A study released last week by Wetpaint and Charlene Li at the Altimeter Group shows a correlation between financial success and a high degree of social media engagement for top brands. Included in the research is commentary about steps each company took to become highly-engaged in social media. Leaders like Starbucks, Dell and SAP (disclosure – SAP is a client) are profiled along with rankings of other top brand performers across segments.

Is your organization ready to get serious about embracing about the significant cultural change to truly reap the benefits of using social media to have conversations with your most important audiences? Here at Social Media Group, we’re helping our clients move their social media integration mandates forward. This is applied social media at its best. If you’re ready, here are five steps to tackle along the way:

  1. Develop a clear mission and purpose. Once you’re ready to move beyond experimentation into a deeper integration in your operations, decide what you are trying to achieve using social media. How will you evaluate your success? Make sure this is clear so your executive sponsors and your key internal stakeholders understand.

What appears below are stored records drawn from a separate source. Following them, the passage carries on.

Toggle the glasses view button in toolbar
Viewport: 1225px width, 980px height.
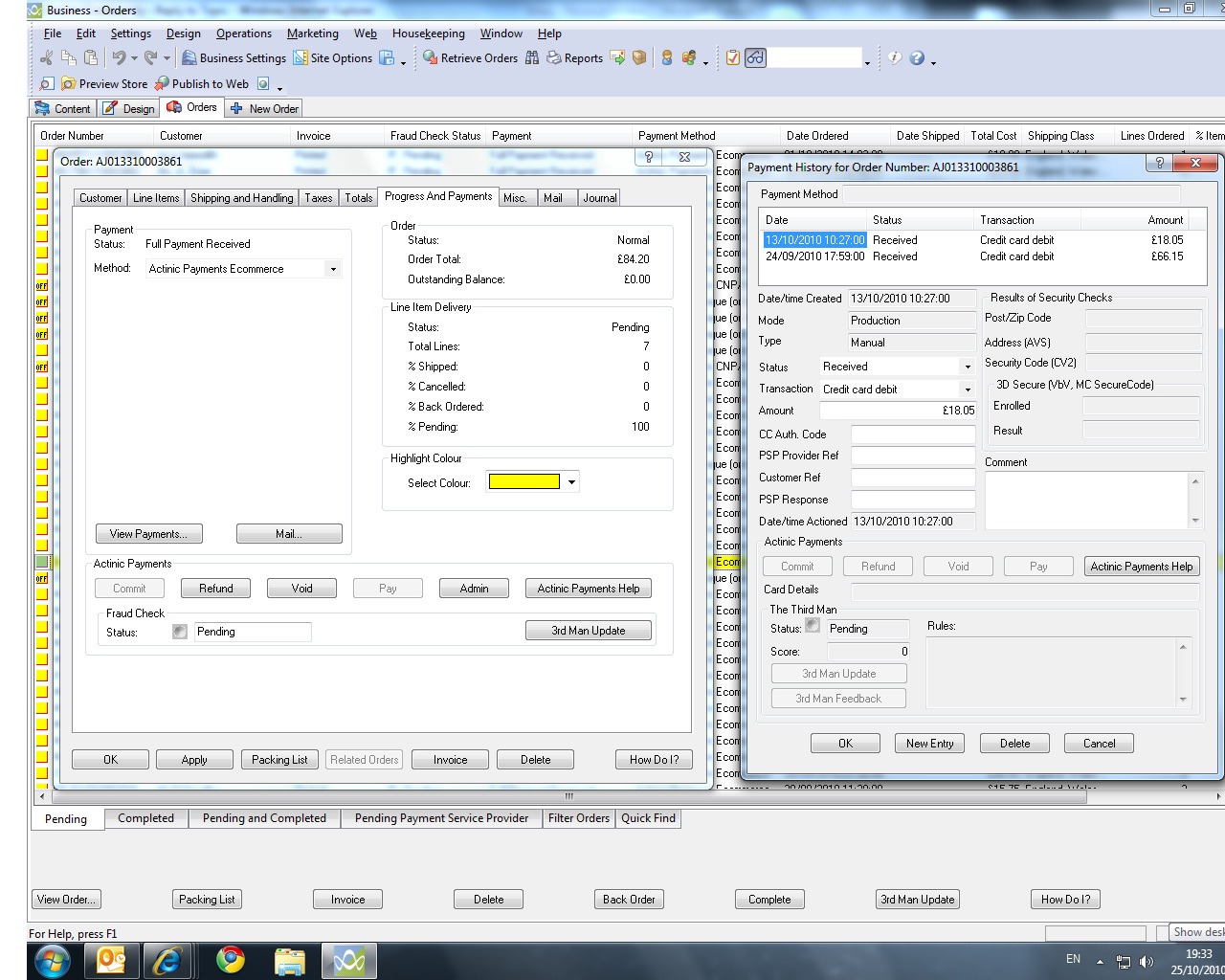click(756, 58)
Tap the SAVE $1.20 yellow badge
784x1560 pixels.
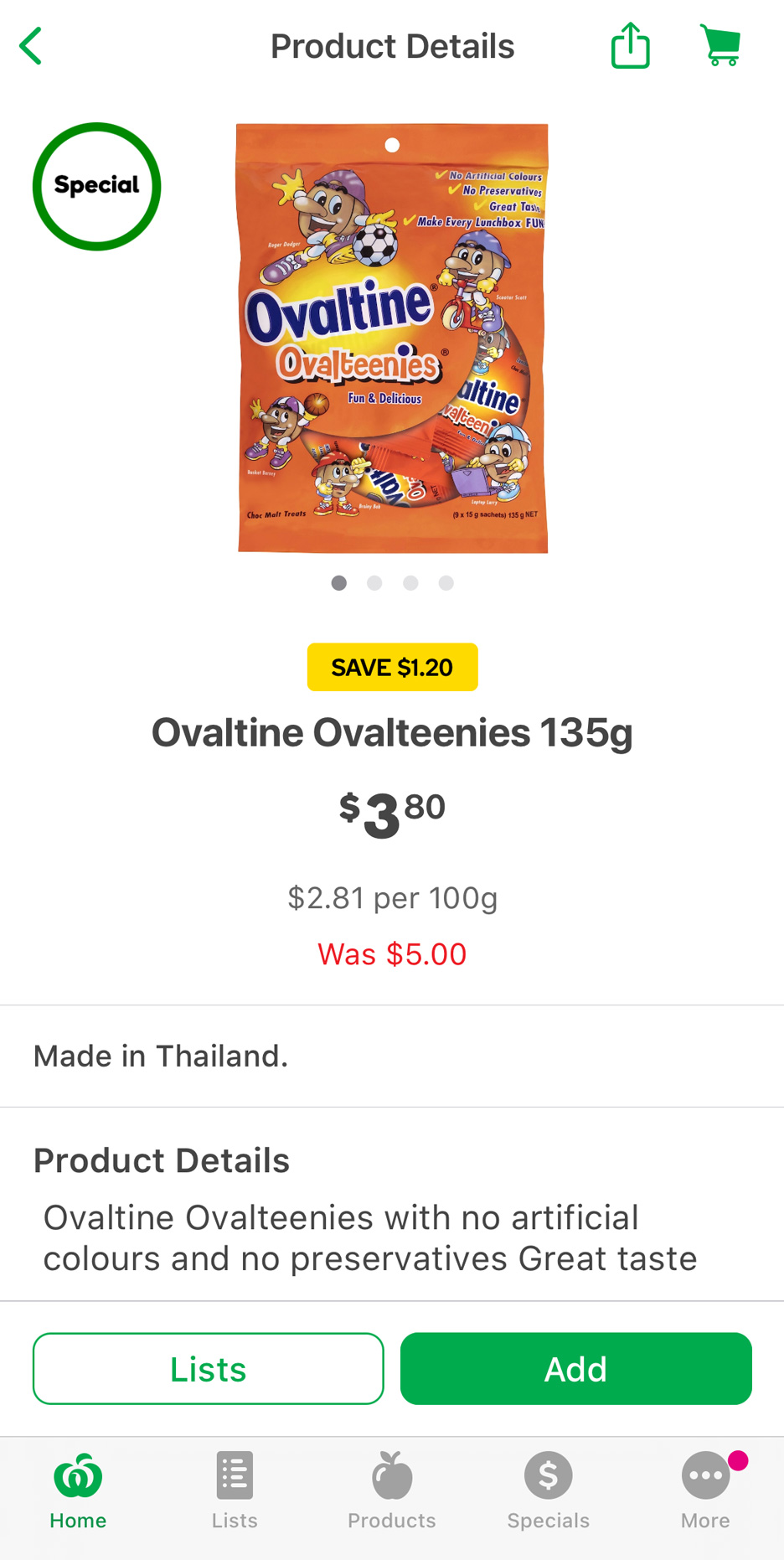tap(392, 667)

  2. Start with the leadership of your organization, and then get others involved and invested in success. Truly integrating social media means work across functions – marketing, public relations, product management and human resources, customer support and sales. To achieve that level of integration, an organization’s leadership must understand and be prepared to act on the tremendous opportunity integrated social media can bring.

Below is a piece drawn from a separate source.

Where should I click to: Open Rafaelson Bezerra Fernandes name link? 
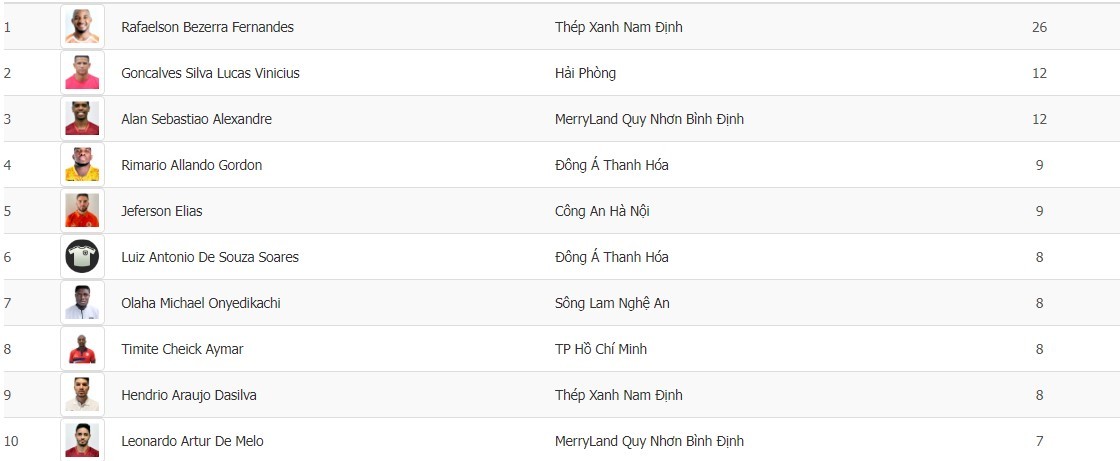(x=207, y=27)
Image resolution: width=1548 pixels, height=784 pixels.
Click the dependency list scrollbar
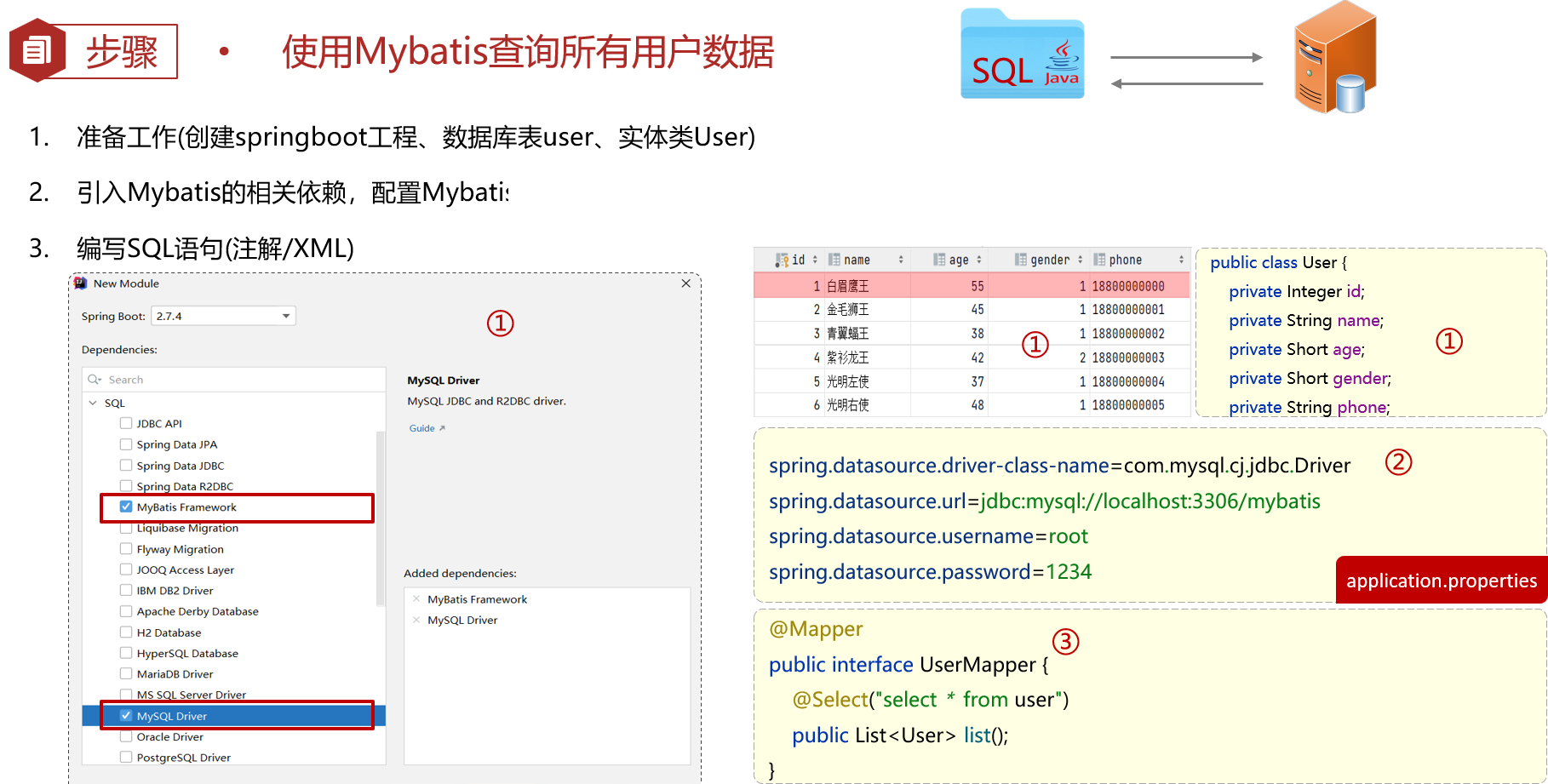[380, 519]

  3. Define roles, responsibilities and communications processes. Internet communications is dynamic and the social media-fueled conversation happens in real time. Plan ahead to make sure you’ve got your monitoring and response workflows, message creation and internal communication process sorted out. Plan for what you’ll do when things don’t go as you expect, or you find yourself in the midst of a crisis.
  4. Identify some low-hanging fruit for quick wins early in your integration program. Celebrate those wins internally as a way to gain visibility and generate excitement. Share case studies and learn from your mistakes. At this point, much of the work in social media integration is unprecedented. What works for in another organization may not work in yours.
  5. Evaluate your success as you iterate on your approach for constant improvement. It is easiest to start small and build your activities in phases. Because, (as I mentioned above), work in online communications and social media is frequently done in real-time, so you’ll find yourself making decisions as you go, iterating on your approach to incorporate what you learn.

Our client, Scott Monty, head of social media for Ford Motor Company, celebrated his first anniversary with Ford earlier this month and has begun a series of blog posts about his time with the company and how he has approached integrating social media. On Wednesday, Maggie wrote about the recognition Ford is getting for the incredible progress made to date. The journey continues for Ford and many other organizations who are making bold strides in the shift from social media experimentation towards honest-to-goodness strategic enterprise-wide engagement with social media.